| Description of the task |
Copy out word for word everything from the line containing "This screenshot has width=984, height=705." down to the last of the entries below.

*****

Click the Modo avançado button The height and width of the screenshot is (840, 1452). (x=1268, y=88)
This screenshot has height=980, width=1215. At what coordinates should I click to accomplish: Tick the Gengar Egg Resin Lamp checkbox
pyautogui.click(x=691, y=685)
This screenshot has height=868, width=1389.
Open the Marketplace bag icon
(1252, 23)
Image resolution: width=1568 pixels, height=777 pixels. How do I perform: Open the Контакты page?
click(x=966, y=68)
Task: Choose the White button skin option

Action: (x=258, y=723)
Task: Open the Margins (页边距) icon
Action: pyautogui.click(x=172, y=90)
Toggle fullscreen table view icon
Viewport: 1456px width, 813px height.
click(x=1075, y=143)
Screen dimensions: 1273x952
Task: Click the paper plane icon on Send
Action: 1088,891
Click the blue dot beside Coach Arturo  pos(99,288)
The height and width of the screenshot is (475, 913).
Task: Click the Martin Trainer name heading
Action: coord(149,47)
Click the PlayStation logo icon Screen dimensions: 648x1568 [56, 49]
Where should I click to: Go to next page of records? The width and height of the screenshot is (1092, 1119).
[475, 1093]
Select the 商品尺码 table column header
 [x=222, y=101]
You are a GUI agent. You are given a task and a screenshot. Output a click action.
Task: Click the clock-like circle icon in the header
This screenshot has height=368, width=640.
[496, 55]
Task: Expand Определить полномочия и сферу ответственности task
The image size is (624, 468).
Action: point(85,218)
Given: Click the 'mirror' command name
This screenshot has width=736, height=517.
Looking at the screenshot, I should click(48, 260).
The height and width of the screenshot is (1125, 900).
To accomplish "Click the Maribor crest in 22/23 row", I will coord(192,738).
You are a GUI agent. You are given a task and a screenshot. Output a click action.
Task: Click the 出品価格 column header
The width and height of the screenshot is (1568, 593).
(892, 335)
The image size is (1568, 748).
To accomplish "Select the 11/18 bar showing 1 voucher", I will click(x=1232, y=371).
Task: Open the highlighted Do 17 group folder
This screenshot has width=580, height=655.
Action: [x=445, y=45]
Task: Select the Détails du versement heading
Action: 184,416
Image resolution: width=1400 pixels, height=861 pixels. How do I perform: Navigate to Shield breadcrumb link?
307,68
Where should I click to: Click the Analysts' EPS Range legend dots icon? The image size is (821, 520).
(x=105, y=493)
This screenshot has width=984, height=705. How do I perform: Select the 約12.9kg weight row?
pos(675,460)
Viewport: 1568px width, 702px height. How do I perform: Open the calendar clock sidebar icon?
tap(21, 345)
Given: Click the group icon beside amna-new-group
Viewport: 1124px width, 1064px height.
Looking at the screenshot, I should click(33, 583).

*****

| Output of the exercise |
This screenshot has width=984, height=705. How do I perform: Select the 約12.9kg weight row?
pos(675,460)
Viewport: 1568px width, 702px height. How do I perform: Open the calendar clock sidebar icon?
tap(21, 345)
Given: Click the group icon beside amna-new-group
Viewport: 1124px width, 1064px height.
Looking at the screenshot, I should click(33, 583).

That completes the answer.